The National Primary Healthcare Development Agency (NPHCDA), on Monday, confirmed that 117 children have died following the Diphtheria outbreak in Yobe since 2022.
However, the agency said 1,600 children had recovered from the disease within the period under review.
Dr Faisal Shuaib, the Executive-Director of the Agency, stated this during an inspection visit to the Diphtheria isolation centre in Potiskum, the epicentre of the disease in the state.
He said that 1,796 cases of the disease had been reported in Yobe since November 22, adding that the disease was more prevalent among children aged five to 14 years.

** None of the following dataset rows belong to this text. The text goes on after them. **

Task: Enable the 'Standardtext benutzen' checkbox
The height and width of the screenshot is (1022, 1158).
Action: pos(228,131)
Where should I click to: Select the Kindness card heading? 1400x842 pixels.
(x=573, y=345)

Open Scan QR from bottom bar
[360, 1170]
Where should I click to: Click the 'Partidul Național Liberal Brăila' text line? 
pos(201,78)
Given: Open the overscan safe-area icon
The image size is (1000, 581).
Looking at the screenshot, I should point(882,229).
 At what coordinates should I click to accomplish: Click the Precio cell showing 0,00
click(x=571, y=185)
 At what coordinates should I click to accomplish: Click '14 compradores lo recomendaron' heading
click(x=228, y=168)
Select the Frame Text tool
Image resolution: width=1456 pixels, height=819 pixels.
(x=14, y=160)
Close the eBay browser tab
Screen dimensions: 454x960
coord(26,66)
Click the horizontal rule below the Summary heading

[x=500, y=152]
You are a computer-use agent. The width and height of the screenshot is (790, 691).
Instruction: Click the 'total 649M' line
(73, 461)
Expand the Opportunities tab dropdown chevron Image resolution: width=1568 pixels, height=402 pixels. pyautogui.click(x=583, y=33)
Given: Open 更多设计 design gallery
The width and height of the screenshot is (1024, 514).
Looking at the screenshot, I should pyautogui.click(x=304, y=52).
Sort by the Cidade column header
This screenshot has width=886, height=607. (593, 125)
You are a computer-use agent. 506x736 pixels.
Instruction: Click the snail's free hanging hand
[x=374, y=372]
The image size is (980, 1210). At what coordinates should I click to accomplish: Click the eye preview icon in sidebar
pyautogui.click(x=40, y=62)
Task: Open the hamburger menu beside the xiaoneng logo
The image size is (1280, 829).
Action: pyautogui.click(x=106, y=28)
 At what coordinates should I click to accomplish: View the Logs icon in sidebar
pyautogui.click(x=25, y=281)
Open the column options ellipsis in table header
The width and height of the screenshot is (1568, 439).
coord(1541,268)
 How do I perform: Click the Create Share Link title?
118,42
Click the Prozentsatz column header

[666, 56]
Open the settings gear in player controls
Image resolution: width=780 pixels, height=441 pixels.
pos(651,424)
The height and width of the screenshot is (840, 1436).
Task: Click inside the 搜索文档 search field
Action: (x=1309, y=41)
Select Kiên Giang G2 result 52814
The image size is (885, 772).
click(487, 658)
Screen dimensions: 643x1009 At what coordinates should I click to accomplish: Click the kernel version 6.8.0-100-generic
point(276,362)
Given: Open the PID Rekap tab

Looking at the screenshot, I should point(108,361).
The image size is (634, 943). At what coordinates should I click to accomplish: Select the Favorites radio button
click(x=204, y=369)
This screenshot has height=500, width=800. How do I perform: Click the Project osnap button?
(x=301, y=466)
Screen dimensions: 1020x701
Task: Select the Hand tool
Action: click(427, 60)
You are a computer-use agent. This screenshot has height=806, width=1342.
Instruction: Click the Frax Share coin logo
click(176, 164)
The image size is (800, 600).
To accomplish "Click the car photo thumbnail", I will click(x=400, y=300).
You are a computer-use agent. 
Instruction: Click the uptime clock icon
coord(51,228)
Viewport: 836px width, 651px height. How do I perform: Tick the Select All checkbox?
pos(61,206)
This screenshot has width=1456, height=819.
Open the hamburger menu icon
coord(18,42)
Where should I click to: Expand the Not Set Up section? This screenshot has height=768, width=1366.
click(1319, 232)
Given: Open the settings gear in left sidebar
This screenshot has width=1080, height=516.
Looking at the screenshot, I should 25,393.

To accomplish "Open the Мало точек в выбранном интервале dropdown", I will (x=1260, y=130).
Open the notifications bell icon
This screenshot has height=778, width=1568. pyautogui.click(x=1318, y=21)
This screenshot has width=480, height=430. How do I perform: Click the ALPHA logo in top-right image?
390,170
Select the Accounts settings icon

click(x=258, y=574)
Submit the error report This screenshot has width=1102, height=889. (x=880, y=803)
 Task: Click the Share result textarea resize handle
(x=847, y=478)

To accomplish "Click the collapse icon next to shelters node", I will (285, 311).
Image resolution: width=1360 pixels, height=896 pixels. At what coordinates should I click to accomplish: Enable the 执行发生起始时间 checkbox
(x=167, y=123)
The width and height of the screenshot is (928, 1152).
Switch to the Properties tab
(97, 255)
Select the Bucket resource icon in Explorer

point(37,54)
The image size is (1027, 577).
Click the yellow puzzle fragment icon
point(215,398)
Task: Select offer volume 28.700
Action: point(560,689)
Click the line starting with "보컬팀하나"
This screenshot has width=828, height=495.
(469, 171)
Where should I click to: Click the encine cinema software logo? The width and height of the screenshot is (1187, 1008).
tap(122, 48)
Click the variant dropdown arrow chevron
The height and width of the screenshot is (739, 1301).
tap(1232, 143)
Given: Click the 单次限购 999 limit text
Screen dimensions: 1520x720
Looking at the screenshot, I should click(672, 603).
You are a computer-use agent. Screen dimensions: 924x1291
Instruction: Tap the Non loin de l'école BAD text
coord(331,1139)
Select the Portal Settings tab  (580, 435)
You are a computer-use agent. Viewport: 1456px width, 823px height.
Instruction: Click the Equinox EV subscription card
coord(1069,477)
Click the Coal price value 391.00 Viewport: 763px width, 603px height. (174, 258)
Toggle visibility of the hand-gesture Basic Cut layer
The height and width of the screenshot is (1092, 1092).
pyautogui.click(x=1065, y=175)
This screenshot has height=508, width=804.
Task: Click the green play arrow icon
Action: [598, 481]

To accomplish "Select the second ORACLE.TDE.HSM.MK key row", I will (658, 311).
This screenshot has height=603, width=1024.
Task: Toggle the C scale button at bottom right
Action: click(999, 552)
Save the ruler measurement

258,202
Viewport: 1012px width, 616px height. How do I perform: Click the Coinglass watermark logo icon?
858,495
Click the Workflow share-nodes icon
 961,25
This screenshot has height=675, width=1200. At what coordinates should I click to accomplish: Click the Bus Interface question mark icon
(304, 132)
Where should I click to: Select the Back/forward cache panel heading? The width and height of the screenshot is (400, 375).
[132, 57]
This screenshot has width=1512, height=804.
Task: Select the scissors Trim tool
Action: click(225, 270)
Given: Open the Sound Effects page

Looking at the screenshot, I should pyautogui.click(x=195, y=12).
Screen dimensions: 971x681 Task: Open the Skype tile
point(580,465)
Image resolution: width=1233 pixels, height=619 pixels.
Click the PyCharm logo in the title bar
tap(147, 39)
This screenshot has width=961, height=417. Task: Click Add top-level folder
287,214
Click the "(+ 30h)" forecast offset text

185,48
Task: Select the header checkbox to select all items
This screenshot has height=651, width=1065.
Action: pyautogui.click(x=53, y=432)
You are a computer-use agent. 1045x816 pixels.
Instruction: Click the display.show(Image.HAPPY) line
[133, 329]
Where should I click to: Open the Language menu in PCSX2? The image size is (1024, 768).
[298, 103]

Shuaib, who led the Diphtheria Emergency Task Team to the state, expressed satisfaction with diphtheria vaccination conducted in Potiskum and 17 other local government areas of the state.
“By October 12, more vulnerable kids will be provided with vaccines to curtail the disease. Vaccines are powerful, they are safe and they work.
“Diphtheria is a disease of ancient times; with vaccination, deaths are preventable,” he said.
He noted that low vaccination was responsible for the recent outbreak of the disease across the country.
“In 2016 and 2017; MICS NICS survey, an independent survey of National Bureau of Statistics, indicated that only 33 percent of Nigerians were covered by vaccinations.
“Due to concerted efforts by the Federal Government and development partners, the figure rose to 70 per cent in 2019.
“But the outbreak of COVID-19 which prevented many people from taking their children for vaccination due to lockdown and fear of contracting COVID-19, there was a deep in coverage down to 57 per cent,” he said.
Shuaib said that improvement in environmental and personal hygiene would eliminate the disease in spite of Yobe being second only to Kano State in cases of diphtheria across the country.
The NPHCDA boss commended Yobe government and development partners for their roles in tackling diphtheria, and pledged continued support to enable the state to improve healthcare service delivery.
He stressed the need for an Intensive Care Unit (ICU) for effective monitoring, referral and management of diphtheria cases.